Nuovo record di guariti. E nelle terapie intensive Niguarda è "Covid free"

In un solo giorno ben 821 malati in meno. Rianimazione libera nell'ospedale milanese

Nuovo record di guariti. E nelle terapie intensive Niguarda è "Covid free"

Numero record di guariti e dimessi. Sono 821 quelli registrati ieri in Lombardia, e portano il totale a 67.197. Negli ospedali, questo sollievo si vede concretamente. Anche a Milano. All'ospedale Niguarda, per esempio, non ci sono più pazienti Covid in terapia intensiva. Lo ha annunciato ieri il governatore, Attilio Fontana. «L'ultimo paziente sta meglio - ha detto - è negativo al tampone ed è stato trasferito per concludere il percorso di guarigione. Così anche l'ultimo reparto di rianimazione Covid di Niguarda chiude». «Reparto libero - ha esultato Fontana - Oggi festeggiamo ma senza abbassare la guardia». Ed è un ulteriore, simbolico passo avanti, dopo le notizie analoghe che sono arrivate nei giorni scorsi dagli ospedali dal Pavese, dal Varesotto e anche dal Lodigiano, dove una settimana fa non c'erano più malati in rianimazione né a Casale né a Codogno.

Ieri, i dati ufficiali di Palazzo Lombardia, hanno aggiunto ai positivi altre 62 persone, 8 delle quali, però, sono risultate contagiate solo a seguito di test sierologico, mentre 13 sono quelle «debolmente positive». I pazienti in terapia intensiva sono scesi di un'unità, i pazienti di reparti diversi dalla terapia intensiva sono 297, con un calo di 24 in un solo giorno, mentre i deceduti con Covid ieri sono risultati 4 in tutta la Lombardia.

Dai dati provinciali risulta come, di questi nuovi contagi, 23 siano stati individuati nella provincia di Milano, di cui 6 nella città, 6 a Brescia, 3 in Brianza, due a Cremona, uno solo nelle province di Lecco e in quelle di Lodi e Pavia - molto colpite nelle settimane passate - e zero nelle province di Sondrio e Como.
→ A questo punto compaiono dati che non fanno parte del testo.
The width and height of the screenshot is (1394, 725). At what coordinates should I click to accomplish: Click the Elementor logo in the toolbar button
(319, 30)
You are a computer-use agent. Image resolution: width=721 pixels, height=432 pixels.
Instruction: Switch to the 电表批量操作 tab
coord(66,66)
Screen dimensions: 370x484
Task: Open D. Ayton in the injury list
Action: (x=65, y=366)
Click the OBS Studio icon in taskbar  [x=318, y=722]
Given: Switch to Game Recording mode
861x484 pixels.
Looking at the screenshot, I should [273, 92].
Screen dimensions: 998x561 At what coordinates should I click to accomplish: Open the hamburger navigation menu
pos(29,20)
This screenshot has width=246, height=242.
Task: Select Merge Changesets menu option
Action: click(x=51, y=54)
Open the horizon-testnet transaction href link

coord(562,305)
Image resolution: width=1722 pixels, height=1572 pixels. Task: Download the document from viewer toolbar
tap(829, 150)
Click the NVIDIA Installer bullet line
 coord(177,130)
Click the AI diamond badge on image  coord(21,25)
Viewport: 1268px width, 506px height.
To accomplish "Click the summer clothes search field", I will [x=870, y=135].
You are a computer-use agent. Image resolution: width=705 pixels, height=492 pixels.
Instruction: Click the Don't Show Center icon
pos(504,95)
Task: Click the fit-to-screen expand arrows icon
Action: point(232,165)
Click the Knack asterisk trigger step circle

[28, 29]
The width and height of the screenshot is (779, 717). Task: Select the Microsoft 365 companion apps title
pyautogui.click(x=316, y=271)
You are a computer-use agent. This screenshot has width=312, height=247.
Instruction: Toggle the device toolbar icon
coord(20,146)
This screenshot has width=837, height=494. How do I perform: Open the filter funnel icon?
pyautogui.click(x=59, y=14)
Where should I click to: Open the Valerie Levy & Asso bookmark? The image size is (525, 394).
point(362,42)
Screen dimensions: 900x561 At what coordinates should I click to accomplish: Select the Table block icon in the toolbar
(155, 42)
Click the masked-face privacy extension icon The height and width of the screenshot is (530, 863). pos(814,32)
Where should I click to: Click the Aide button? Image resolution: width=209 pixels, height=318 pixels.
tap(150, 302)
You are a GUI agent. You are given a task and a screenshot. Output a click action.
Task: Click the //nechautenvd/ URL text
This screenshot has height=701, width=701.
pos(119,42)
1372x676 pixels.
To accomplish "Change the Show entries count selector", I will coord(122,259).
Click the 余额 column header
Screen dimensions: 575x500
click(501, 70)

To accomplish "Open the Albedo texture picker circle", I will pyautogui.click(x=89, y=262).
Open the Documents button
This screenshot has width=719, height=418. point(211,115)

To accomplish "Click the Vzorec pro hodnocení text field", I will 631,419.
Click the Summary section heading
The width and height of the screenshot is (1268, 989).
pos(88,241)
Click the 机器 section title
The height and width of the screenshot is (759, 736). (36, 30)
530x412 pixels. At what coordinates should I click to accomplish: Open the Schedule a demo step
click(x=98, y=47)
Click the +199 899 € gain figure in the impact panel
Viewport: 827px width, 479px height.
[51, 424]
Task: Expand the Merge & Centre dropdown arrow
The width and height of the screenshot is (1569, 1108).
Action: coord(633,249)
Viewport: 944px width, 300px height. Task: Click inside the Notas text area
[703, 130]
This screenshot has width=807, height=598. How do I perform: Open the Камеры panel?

Quindici casi nuovi sono emersi a Mantova, in un piccolo «focolaio» scovato in un'azienda. Dodici positivi sono risultati in un macello del Viadanese, dove qualche giorno fa altrettanti sono stati trovati in un salumificio. Solo 5 casi, intanto, sono venuti fuori in tutta la Bergamasca, dove tiene banco il caso delle polmoniti anomale. La questione delle polmoniti del trimestre novembre-gennaio è emersa dalla risposta che l'Ats locale ha dato a un'interrogazione da Niccolò Carretta, consigliere regionale di Azione. Il caso è stato riportato e approfondito dall'Eco di Bergamo, che ha studiato l'andamento delle polmoniti nel primo trimestre del 2020 in tutti gli ospedali della provincia di Bergamo. «In Valle Seriana - ha spiegato Carretta - le polmoniti sospette da novembre a gennaio sono state più di 100 e mi chiedo, dunque, come sia stato possibile che non sia scattato un campanello d'allarme». «Ora - ha annunciato - andrò avanti per completare il quadro. Occorrono i dati di tutta la bergamasca e di tutta la Regione per trovare il vero prima focolaio, che a questo punto potrebbe anche non essere Codogno. Avere i dati corretti aiuta a ricostruire meglio l'accaduto, come doveroso». Sulla questione sono andati all'attacco il Pd e il sindaco di Bergamo, Giorgio Gori. «Un incremento così significativo dei casi di polmonite negli ospedali di una Regione come la Lombardia può passare inosservato?» ha chiesto il Pd, aggiungendo che «il fatto che questi dati escano solo ora» fa pensare «che fosse già noto in assessorato alla sanità che qualcosa non aveva funzionato ancora prima del famoso paziente 1».

Ha replicato il capogruppo leghista Roberto Anelli: «Cosa dovremmo fare? Chiedere conto al Pd e al governo perché, pur avendo una visione complessiva e quindi migliore della Lombardia, non abbia indagato a fondo su quelle polmoniti?».